Outraged by a surveillance video showing ESPN reporter Britt McHenry repeatedly insulting a towing company employee, the public is demanding that a lesson be taught about the virtue of humility, saying the 28-year-old must be viciously shamed and, if that doesn’t work, she must be executed in a degrading fashion.
“My kids watched that video, and I told them that we should treat others with respect, no matter how perfect we think we are,” said Nebraska homemaker Julie Aarsgard. “That’s why that blond bitch should be fired from her job, beaten by a gang of stick-wielding Russian mobsters, and fed to a pack of Rottweilers, preferably on live television, and after 7 p.m. so my husband can watch.”
https://www.youtube.com/watch?v=Y5JesKdZJ2Y
What’s especially disturbing about McHenry’s conduct, say those who have seen the video of the Virginia tow yard incident that occurred in early April, is that she continues to berate the employee even after being informed about the surveillance camera.
“I honestly don’t think [McHenry] even cared she was being recorded, because that’s how sick she is,” said California science teacher Gary Hammond. “I would never dream of saying such things to a fellow human, especially if I knew my words could be made public.”
“Which is why I’m going to send Britt McHenry hundreds of tweets from an anonymous Twitter account promising to use chemical solvents to do things to her ugly face,” he added. “It’s time for the good human beings of the world to stand up for what’s right.”
Still, some upstanding citizens feel that going after McHenry is not enough.
“Who raises their daughter to act like that?” asked Camille Hoch, a retired waitress from Boston. “If it were up to me, I’d find out her where her parents live, and I’d show up at their door to explain in the most vulgar terms possible that as parents they’ve failed, and that they should have aborted, and if the message still didn’t get through, I’d wait until they fell asleep and set their home on fire.”

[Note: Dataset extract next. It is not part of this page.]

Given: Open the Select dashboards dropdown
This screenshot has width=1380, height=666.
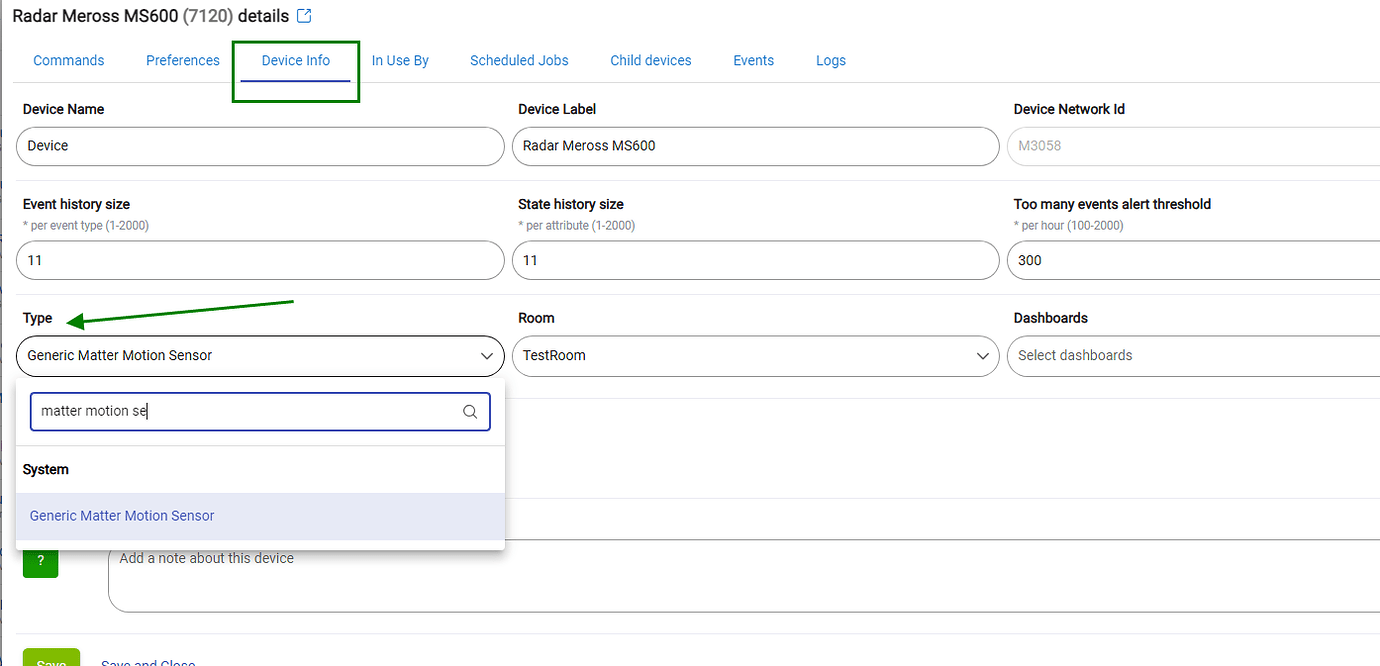Looking at the screenshot, I should 1190,356.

Experts from the outrage industry insist that more shaming must be done to combat the virtual epidemic of people acting badly, both in public and in private.
“If we don’t use our free time to harass and bully strangers whose conduct we find distasteful, then what kind of citizens of the 21st century — an era in which we have to assume our every move and utterance is being recorded, and could be used to destroy us and our progeny — are we?” said Brenda Mays, a former software developer from New York who stopped working in 2013 to devote all her time to tweeting. “If we don’t form online lynch mobs to police each other’s behavior, who will?”